REIT Conversion Merger means the merger of Old Sun with and into the Parent, with the Parent surviving the merger and holders of Old Sun common stock receiving shares of Parent common stock in exchange for shares of Old Sun common stock.

Examples of REIT Conversion Merger in a sentence

  • New Sun and Sabra shall take all such actions as may be reasonably necessary or appropriate in order to maintain the effectiveness of the Registration Statements by order of the SEC through the effective time of the REIT Conversion Merger.

  • Prior to the Distribution Date, Sun, Sabra and New Sun shall take all such action as may be necessary or appropriate under the securities or blue sky laws of states or other political subdivisions of the United States in order to effect the Distribution and the REIT Conversion Merger in accordance with Applicable Law.

  • On or prior to the Distribution Date, each of Sun, Sabra and New Sun shall enter into, and/or where applicable shall cause such other members of their respective Groups to enter into (a) the Ancillary Agreements and (b) any other agreements in respect of the Corporate Restructuring Transactions, the Distribution and the REIT Conversion Merger as are reasonably necessary or appropriate in connection with the transactions contemplated hereby and thereby.

  • On or prior to the REIT Conversion Merger Date, Sun and Sabra shall each take all necessary actions so that, as of the REIT Conversion Merger Date, the Articles of Amendment and Restatement and the Amended and Restated By-Laws of Sabra will be substantially in the forms set forth in Exhibit H-1 and Exhibit H-2, respectively.

  • The parties hereto shall use their commercially reasonable efforts to obtain any material third-party consents or approvals (the “Consents”) prior to the Corporate Restructuring Transactions or the Distribution Date, as applicable, that are required to consummate the Corporate Restructuring Transactions, the Distribution, the REIT Conversion Merger and the other transactions contemplated hereby.

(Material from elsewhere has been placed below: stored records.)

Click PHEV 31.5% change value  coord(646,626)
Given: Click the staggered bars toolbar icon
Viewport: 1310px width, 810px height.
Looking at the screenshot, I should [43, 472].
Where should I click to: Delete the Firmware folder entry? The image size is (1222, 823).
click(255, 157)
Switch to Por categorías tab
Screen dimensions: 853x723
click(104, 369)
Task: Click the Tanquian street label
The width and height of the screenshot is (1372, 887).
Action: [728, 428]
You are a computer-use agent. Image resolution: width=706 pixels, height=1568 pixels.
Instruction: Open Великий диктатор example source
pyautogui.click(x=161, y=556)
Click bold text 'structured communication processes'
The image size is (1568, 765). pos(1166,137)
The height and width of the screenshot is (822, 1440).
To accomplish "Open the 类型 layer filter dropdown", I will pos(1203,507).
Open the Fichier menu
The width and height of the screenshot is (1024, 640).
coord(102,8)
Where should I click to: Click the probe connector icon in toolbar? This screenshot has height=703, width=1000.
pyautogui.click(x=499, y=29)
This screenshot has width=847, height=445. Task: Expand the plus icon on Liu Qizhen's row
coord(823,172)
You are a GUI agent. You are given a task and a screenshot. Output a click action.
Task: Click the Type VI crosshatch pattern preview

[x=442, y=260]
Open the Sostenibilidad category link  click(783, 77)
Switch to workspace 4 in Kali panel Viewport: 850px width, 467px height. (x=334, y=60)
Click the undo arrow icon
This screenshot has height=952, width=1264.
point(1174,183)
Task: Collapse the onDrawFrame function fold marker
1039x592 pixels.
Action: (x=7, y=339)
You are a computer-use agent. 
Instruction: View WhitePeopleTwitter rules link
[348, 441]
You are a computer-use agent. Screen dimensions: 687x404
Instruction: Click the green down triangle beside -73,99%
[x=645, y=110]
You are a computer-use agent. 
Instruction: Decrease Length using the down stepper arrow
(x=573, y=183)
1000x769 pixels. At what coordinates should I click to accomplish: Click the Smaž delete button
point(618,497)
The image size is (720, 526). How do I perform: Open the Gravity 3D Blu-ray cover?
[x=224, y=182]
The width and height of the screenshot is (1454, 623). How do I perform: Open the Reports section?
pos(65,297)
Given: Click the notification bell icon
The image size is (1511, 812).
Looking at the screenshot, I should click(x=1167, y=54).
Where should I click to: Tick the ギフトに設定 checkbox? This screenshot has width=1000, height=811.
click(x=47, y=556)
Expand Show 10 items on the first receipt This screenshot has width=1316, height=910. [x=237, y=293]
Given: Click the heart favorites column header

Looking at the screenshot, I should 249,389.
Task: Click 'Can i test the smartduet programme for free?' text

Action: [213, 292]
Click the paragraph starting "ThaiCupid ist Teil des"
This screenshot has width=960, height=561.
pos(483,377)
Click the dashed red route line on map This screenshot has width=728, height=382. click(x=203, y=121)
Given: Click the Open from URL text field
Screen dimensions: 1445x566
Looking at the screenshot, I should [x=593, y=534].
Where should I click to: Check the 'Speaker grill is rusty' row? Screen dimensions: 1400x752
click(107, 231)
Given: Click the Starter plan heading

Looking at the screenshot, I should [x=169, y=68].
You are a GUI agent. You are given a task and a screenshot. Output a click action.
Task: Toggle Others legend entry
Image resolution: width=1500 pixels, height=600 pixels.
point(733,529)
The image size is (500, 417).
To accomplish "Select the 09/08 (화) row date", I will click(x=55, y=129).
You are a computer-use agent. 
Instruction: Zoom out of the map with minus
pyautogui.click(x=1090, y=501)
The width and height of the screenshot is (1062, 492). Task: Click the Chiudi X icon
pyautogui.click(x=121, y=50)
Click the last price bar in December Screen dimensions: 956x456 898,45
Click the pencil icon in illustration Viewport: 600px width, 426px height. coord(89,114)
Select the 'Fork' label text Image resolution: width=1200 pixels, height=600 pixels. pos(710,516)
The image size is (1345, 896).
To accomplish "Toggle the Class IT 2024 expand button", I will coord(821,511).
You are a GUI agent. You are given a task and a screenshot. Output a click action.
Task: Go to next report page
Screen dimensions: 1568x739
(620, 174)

  • On or prior to the Distribution Date, Sun and New Sun shall each take all necessary actions so that, immediately following the REIT Conversion Merger, the Certificate of Amendment to the Certificate of Incorporation of New Sun to change the name of New Sun to “Sun Healthcare Group, Inc.” shall be filed with the Secretary of State of the State of Delaware.

  • Notwithstanding any provision hereof this Agreement may be terminated and the Distribution and the REIT Conversion Merger may be abandoned at any time prior to the Distribution Date by and in the sole discretion of the board of directors of Sun.

  • Subject to the conditions herein and the conditions to the REIT Conversion Merger, at the effective time of the REIT Conversion Merger, [Trust] shall receive [•] share[s] of Sabra Common Stock for each Sun restricted stock unit held by each director, executive officer and employee which has vested as of the Distribution Date but the payment of which has been deferred to a later date.

  • This opinion letter addresses only the specific U.S. federal income tax matters set forth above and does not address any other U.S. federal, state or local or non-U.S. tax issues, including the accuracy of any statements in the Registration Statement or in the agreement and plan to implement the REIT Conversion Merger, or the U.S. federal income tax consequences of the REIT Conversion Merger to the Sun shareholders.

  • Subject to the conditions herein and the conditions to the REIT Conversion Merger, at the effective time of the REIT Conversion Merger, a grantor trust to be established by New Sun (the “Trust”) shall receive one share of Sabra Common Stock for every three shares of Sun Common Stock subject to a Sun restricted stock unit held by each director, executive officer and employee which has vested as of the Distribution Date but the payment of which has been deferred to a later date.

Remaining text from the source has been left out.